═══ Excerpt ═══

You've judged me not on the basis of headlines, rumor and innuendo but on my performances as an actress and entertainer.

Ever since the release of my last picture,
Summer Stock,
thousands of you have had the kindness to write me. You've congratulated me,
encouraged me, and pledged me your support. And for all this—let me repeat—I'm eternally grateful.

Inasmuch as it is impossible for me to reply individually to your more than 18,000 letters, I'm using this space in
Modern Screen
to answer those questions most frequently asked.

I have a responsibility to you friends. Rather than let you be misguided by the flood of nonsense printed about me by reporters and uninformed writers who know none of the facts, I intend to fulfill my responsibility by telling you moviegoers the truth.

I am not quitting motion pictures. Movies are my life's blood. I love making motion pictures and always have ever since I was a little girl.

I do not intend, however, to make any films for the next six months. I'm just going to relax, take things easy, and regain my peace of mind.

For a while I expected to go to Paris with my daughter, Liza, and my husband, Vincente Minnelli—but his studio has decided to film all of
An American in Paris
in Hollywood, and since he is directing that picture and plans shortly to direct the sequel to
Father of the Bride,
we all plan to remain in California.

I love to work, I love to sing, I love to act—I get restless when I don't—and it's entirely possible that I will do a few broadcasts with Bing Crosby or Bob Hope before six months are up.

═══ Provided material ═══

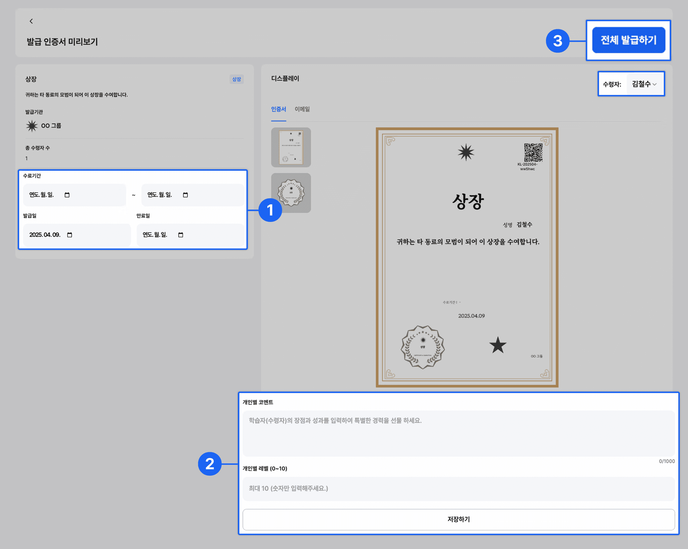Select the certificate page thumbnail

tap(291, 147)
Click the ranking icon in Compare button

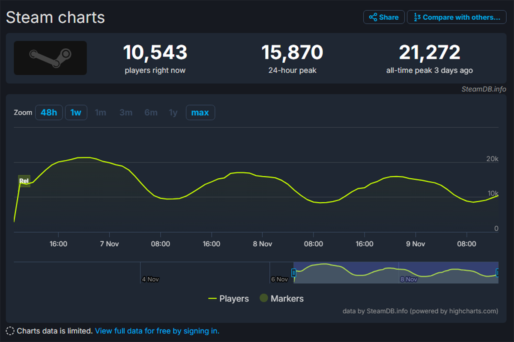417,17
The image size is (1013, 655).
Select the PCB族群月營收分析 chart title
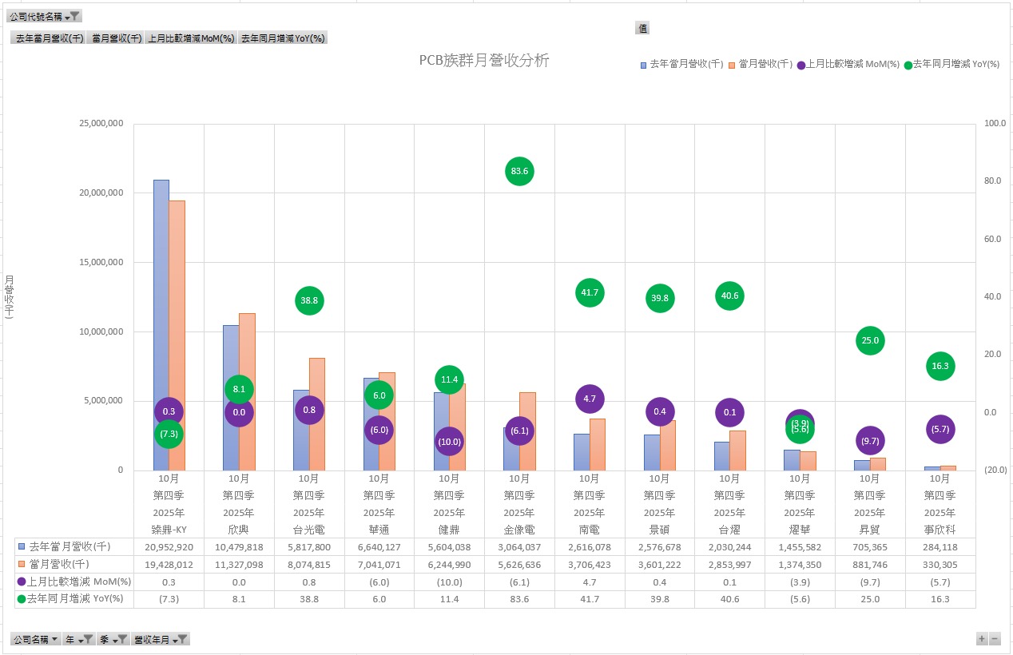click(x=484, y=61)
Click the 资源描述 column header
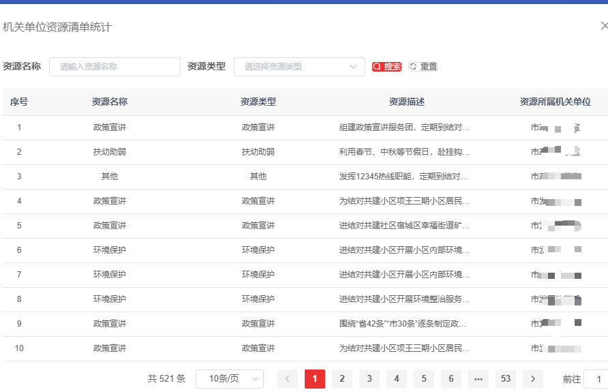Viewport: 608px width, 392px height. tap(406, 102)
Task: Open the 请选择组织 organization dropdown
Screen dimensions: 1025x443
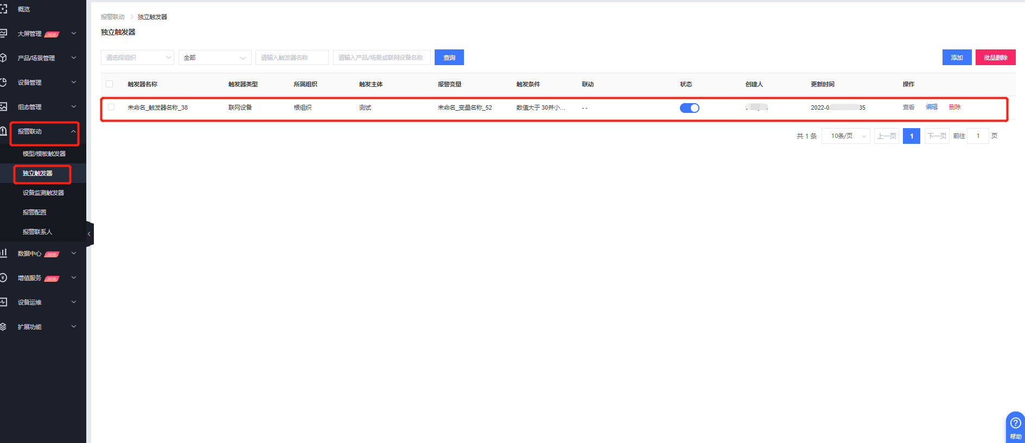Action: point(137,58)
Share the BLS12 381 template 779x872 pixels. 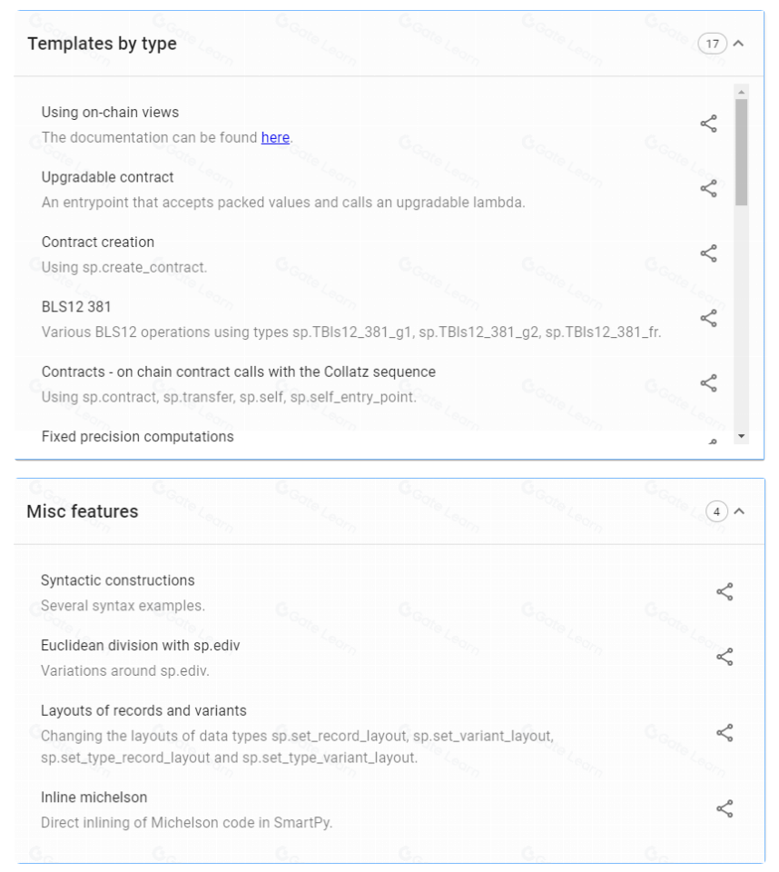pos(708,319)
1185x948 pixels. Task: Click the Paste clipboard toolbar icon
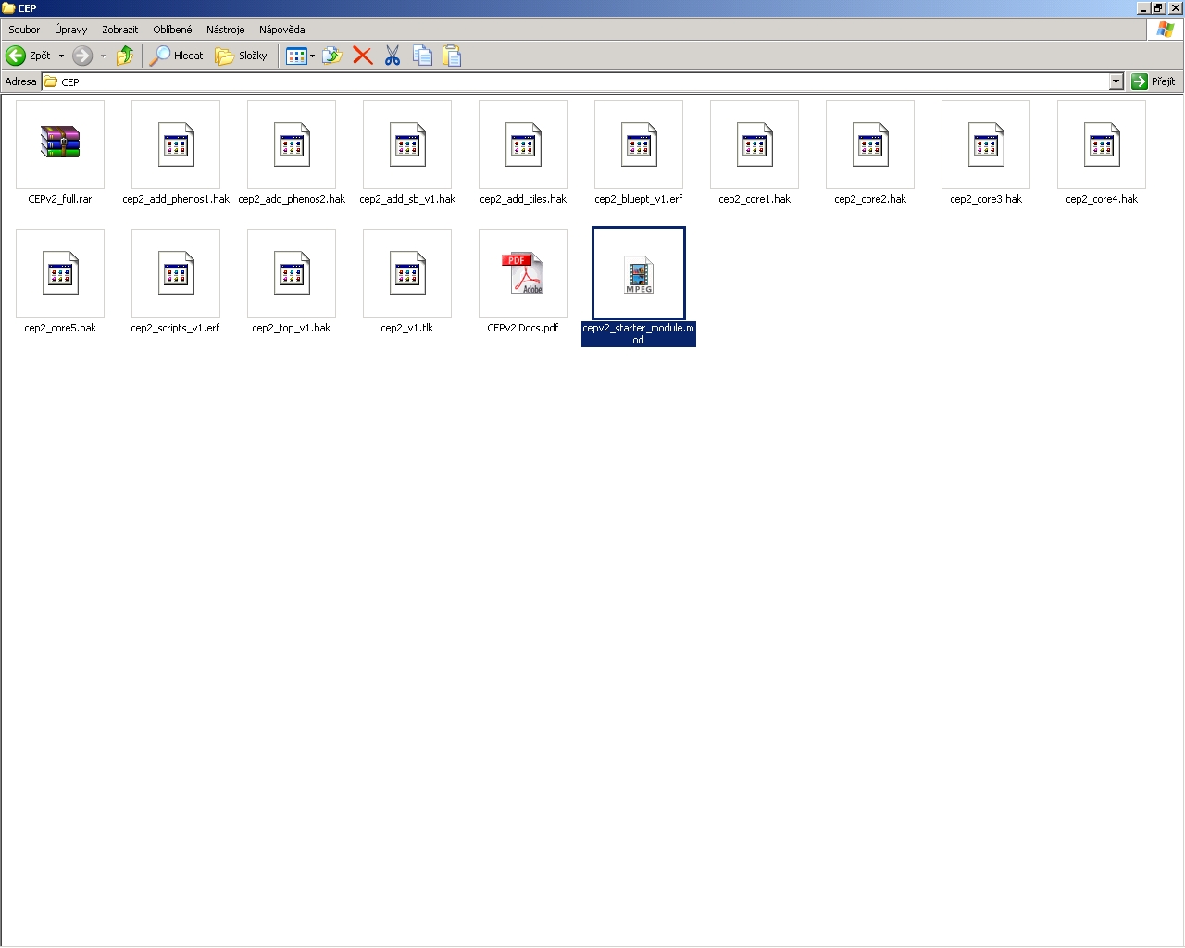tap(452, 56)
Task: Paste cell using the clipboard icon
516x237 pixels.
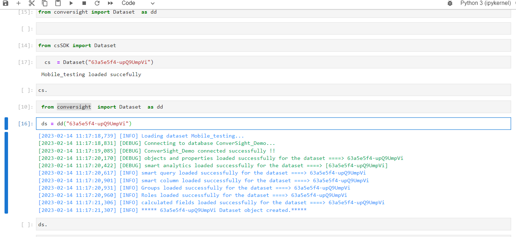Action: [x=58, y=3]
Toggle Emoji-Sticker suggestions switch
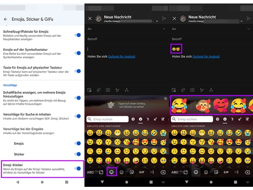The height and width of the screenshot is (190, 253). (x=77, y=168)
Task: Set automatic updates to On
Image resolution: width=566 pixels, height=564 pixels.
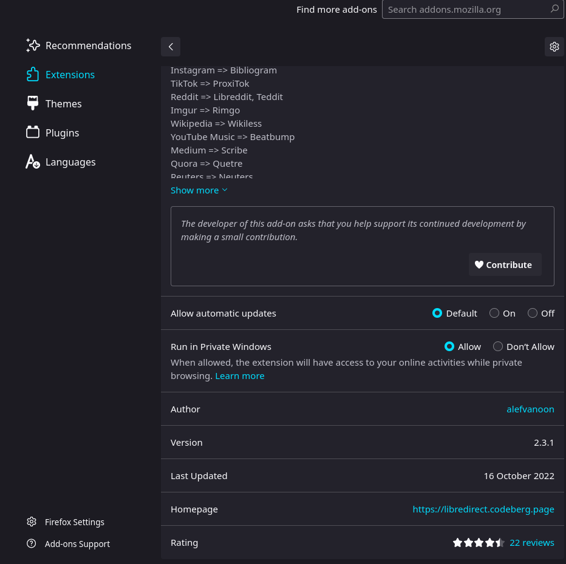Action: pos(494,313)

═══

● **To be done**
• A. Using the Modern Screen letter, answer the following, one per line:
(i) How many letters does the writer say readers have sent?
(ii) For how long does the writer plan not to make any films?
(iii) Which picture has the studio decided to film entirely in Hollywood?
• B. Carry on the Modern Screen letter from its final sentence.

● **Per-task answers**
• A.
(i) More than 18,000
(ii) The next six months
(iii) An American in Paris

• B.
My health is fine. As I write this, I've just returned from a vacation in Sun Valley and Lake Tahoe. I'm suntanned, I weigh 110 pounds, and my outlook on things is joyful and optimistic.

Many of you have written and asked what was wrong with me in the past.

The honest answer is that I suffered from a mild sort of inferiority complex. I used to work myself up into depressions, [and] thought no one really cared about me, no one outside my family, that is.

Why I should have ever gotten depressed, I certainly don't know. You people have proved to me that I've got thousands of friends the world over, that you care about my welfare and my career.

It's perfectly normal for people to have their ups and downs. I know that now, but a year or so ago, these depressions of mine used to worry me, and the more I worried about them, the lower I felt.

Anyway, all of that is gone and done with. The slate of the past is wiped clean. Insofar as I'm concerned, the world is good, golden and glorious. My best years and my best work lie ahead of me, and I'm going to give them everything I've got.

Many of you have asked if I realized how closely you followed my career and behavior. I certainly do, and that's why I want all of you to know, especially the youngsters, that I'm not in the slightest embittered about Hollywood and that I still think a motion picture career is one of the finest ambitions any girl can have.

It means hard work and it has its pitfalls but so has every other occupation.

If my daughter, Liza, wants to become an actress, I'll do everything to help her.

Of course, being a child actress and being raised on a studio lot is not the easiest adjustment a young girl can make. You don't go to baseball games or junior proms or sorority initiations, but every success has its sacrifices, and these are the ones a very young girl must make if she wants a career at a very early age.

The girl who finishes her schooling, however, and then wants to become an actress is facing a thrilling, rewarding career.

If I had to do it all over again, I would probably make the same choices and the same errors. These are part of living.

A lot of fanciful stories have depicted me as the victim of stark tragedy, high drama, and all sorts of mysterious Hollywood meanderings. All that is bunk.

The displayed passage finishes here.